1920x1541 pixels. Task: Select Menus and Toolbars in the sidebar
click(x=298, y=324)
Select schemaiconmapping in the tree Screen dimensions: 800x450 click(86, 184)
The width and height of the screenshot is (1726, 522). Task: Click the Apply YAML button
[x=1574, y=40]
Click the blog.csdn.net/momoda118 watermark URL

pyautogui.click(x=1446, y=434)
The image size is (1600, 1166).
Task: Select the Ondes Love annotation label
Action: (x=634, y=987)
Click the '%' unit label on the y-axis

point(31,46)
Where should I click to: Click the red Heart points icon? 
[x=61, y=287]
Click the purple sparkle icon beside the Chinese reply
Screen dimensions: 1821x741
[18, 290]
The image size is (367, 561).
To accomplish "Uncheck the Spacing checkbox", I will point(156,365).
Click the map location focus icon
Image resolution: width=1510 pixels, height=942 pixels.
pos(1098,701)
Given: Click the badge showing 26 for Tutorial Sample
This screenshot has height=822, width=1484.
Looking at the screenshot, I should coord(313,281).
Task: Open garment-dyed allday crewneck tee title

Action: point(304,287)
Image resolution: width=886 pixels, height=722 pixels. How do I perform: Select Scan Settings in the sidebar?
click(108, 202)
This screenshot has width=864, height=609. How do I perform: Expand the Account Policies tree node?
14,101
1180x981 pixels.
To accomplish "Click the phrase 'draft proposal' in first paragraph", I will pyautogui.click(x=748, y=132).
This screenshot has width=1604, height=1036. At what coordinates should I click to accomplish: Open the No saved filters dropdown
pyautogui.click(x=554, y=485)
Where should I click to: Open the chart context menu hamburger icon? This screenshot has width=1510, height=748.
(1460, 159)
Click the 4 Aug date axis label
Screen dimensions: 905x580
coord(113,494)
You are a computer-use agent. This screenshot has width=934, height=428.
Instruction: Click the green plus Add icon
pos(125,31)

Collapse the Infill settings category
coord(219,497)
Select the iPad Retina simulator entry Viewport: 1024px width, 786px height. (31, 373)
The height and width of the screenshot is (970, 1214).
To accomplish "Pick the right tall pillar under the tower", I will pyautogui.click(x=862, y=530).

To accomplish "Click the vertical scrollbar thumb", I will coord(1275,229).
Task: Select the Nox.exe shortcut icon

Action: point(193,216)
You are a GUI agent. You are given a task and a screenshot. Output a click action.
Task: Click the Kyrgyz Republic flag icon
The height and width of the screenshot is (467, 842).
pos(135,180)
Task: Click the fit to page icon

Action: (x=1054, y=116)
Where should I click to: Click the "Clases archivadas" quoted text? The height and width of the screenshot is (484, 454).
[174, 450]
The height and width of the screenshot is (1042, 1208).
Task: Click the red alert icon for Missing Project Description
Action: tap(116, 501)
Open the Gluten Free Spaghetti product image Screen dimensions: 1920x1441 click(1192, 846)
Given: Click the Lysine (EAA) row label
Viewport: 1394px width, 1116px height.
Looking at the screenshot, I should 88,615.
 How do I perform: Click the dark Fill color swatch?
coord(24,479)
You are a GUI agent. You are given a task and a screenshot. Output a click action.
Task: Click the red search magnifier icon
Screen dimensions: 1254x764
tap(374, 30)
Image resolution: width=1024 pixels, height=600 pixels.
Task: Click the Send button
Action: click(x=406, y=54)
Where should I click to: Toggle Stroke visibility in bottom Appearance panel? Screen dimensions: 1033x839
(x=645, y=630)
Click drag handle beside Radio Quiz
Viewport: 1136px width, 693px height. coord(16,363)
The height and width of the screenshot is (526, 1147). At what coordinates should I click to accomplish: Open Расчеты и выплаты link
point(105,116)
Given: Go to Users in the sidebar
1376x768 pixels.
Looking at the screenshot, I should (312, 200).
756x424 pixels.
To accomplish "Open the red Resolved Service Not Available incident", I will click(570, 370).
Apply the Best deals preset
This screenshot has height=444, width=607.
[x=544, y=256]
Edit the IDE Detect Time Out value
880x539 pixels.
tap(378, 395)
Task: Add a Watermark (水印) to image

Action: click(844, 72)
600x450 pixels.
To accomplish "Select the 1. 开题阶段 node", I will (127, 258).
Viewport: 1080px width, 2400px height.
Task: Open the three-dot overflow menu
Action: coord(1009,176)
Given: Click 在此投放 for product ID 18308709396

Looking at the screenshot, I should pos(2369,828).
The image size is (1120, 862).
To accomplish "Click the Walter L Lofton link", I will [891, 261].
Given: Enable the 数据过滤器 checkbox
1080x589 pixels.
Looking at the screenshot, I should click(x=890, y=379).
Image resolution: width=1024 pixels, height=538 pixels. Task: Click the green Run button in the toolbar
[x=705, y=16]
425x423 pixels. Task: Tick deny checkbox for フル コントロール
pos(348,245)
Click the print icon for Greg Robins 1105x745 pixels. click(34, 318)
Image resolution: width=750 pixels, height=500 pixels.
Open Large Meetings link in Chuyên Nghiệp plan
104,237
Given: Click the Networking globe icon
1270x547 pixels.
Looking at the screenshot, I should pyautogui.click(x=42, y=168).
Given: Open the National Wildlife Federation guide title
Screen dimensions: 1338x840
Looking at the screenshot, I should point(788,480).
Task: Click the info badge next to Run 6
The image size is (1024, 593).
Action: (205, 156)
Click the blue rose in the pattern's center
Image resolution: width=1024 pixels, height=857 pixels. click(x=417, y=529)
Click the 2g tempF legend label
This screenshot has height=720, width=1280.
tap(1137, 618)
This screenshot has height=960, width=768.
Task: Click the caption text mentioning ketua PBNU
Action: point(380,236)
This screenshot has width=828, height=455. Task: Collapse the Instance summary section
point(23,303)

----

- [What is needed]
Your task is an exact transcription of every line above.

- [Output for this exercise]
1920x1541 pixels. Task: Select Menus and Toolbars in the sidebar
click(x=298, y=324)
Select schemaiconmapping in the tree Screen dimensions: 800x450 click(86, 184)
The width and height of the screenshot is (1726, 522). Task: Click the Apply YAML button
[x=1574, y=40]
Click the blog.csdn.net/momoda118 watermark URL

pyautogui.click(x=1446, y=434)
The image size is (1600, 1166).
Task: Select the Ondes Love annotation label
Action: (x=634, y=987)
Click the '%' unit label on the y-axis

point(31,46)
Where should I click to: Click the red Heart points icon? 
[x=61, y=287]
Click the purple sparkle icon beside the Chinese reply
Screen dimensions: 1821x741
[18, 290]
The image size is (367, 561).
To accomplish "Uncheck the Spacing checkbox", I will point(156,365).
Click the map location focus icon
Image resolution: width=1510 pixels, height=942 pixels.
pos(1098,701)
Given: Click the badge showing 26 for Tutorial Sample
This screenshot has height=822, width=1484.
Looking at the screenshot, I should coord(313,281).
Task: Open garment-dyed allday crewneck tee title

Action: point(304,287)
Image resolution: width=886 pixels, height=722 pixels. How do I perform: Select Scan Settings in the sidebar?
click(108, 202)
This screenshot has width=864, height=609. How do I perform: Expand the Account Policies tree node?
14,101
1180x981 pixels.
To accomplish "Click the phrase 'draft proposal' in first paragraph", I will pyautogui.click(x=748, y=132).
This screenshot has width=1604, height=1036. At what coordinates should I click to accomplish: Open the No saved filters dropdown
pyautogui.click(x=554, y=485)
Where should I click to: Open the chart context menu hamburger icon? This screenshot has width=1510, height=748.
(1460, 159)
Click the 4 Aug date axis label
Screen dimensions: 905x580
coord(113,494)
You are a computer-use agent. This screenshot has width=934, height=428.
Instruction: Click the green plus Add icon
pos(125,31)

Collapse the Infill settings category
coord(219,497)
Select the iPad Retina simulator entry Viewport: 1024px width, 786px height. (31, 373)
The height and width of the screenshot is (970, 1214).
To accomplish "Pick the right tall pillar under the tower", I will pyautogui.click(x=862, y=530).

To accomplish "Click the vertical scrollbar thumb", I will coord(1275,229).
Task: Select the Nox.exe shortcut icon

Action: point(193,216)
You are a GUI agent. You are given a task and a screenshot. Output a click action.
Task: Click the Kyrgyz Republic flag icon
The height and width of the screenshot is (467, 842).
pos(135,180)
Task: Click the fit to page icon

Action: (x=1054, y=116)
Where should I click to: Click the "Clases archivadas" quoted text? The height and width of the screenshot is (484, 454).
[174, 450]
The height and width of the screenshot is (1042, 1208).
Task: Click the red alert icon for Missing Project Description
Action: tap(116, 501)
Open the Gluten Free Spaghetti product image Screen dimensions: 1920x1441 click(1192, 846)
Given: Click the Lysine (EAA) row label
Viewport: 1394px width, 1116px height.
Looking at the screenshot, I should 88,615.
 How do I perform: Click the dark Fill color swatch?
coord(24,479)
You are a GUI agent. You are given a task and a screenshot. Output a click action.
Task: Click the red search magnifier icon
Screen dimensions: 1254x764
tap(374, 30)
Image resolution: width=1024 pixels, height=600 pixels.
Task: Click the Send button
Action: click(x=406, y=54)
Where should I click to: Toggle Stroke visibility in bottom Appearance panel? Screen dimensions: 1033x839
(x=645, y=630)
Click drag handle beside Radio Quiz
Viewport: 1136px width, 693px height. coord(16,363)
The height and width of the screenshot is (526, 1147). At what coordinates should I click to accomplish: Open Расчеты и выплаты link
point(105,116)
Given: Go to Users in the sidebar
1376x768 pixels.
Looking at the screenshot, I should (312, 200).
756x424 pixels.
To accomplish "Open the red Resolved Service Not Available incident", I will click(570, 370).
Apply the Best deals preset
This screenshot has height=444, width=607.
[x=544, y=256]
Edit the IDE Detect Time Out value
880x539 pixels.
tap(378, 395)
Task: Add a Watermark (水印) to image

Action: click(844, 72)
600x450 pixels.
To accomplish "Select the 1. 开题阶段 node", I will (127, 258).
Viewport: 1080px width, 2400px height.
Task: Open the three-dot overflow menu
Action: coord(1009,176)
Given: Click 在此投放 for product ID 18308709396

Looking at the screenshot, I should pos(2369,828).
The image size is (1120, 862).
To accomplish "Click the Walter L Lofton link", I will [891, 261].
Given: Enable the 数据过滤器 checkbox
1080x589 pixels.
Looking at the screenshot, I should click(x=890, y=379).
Image resolution: width=1024 pixels, height=538 pixels. Task: Click the green Run button in the toolbar
[x=705, y=16]
425x423 pixels. Task: Tick deny checkbox for フル コントロール
pos(348,245)
Click the print icon for Greg Robins 1105x745 pixels. click(34, 318)
Image resolution: width=750 pixels, height=500 pixels.
Open Large Meetings link in Chuyên Nghiệp plan
104,237
Given: Click the Networking globe icon
1270x547 pixels.
Looking at the screenshot, I should pyautogui.click(x=42, y=168).
Given: Open the National Wildlife Federation guide title
Screen dimensions: 1338x840
Looking at the screenshot, I should point(788,480).
Task: Click the info badge next to Run 6
The image size is (1024, 593).
Action: (205, 156)
Click the blue rose in the pattern's center
Image resolution: width=1024 pixels, height=857 pixels. click(x=417, y=529)
Click the 2g tempF legend label
This screenshot has height=720, width=1280.
tap(1137, 618)
This screenshot has height=960, width=768.
Task: Click the caption text mentioning ketua PBNU
Action: point(380,236)
This screenshot has width=828, height=455. Task: Collapse the Instance summary section
point(23,303)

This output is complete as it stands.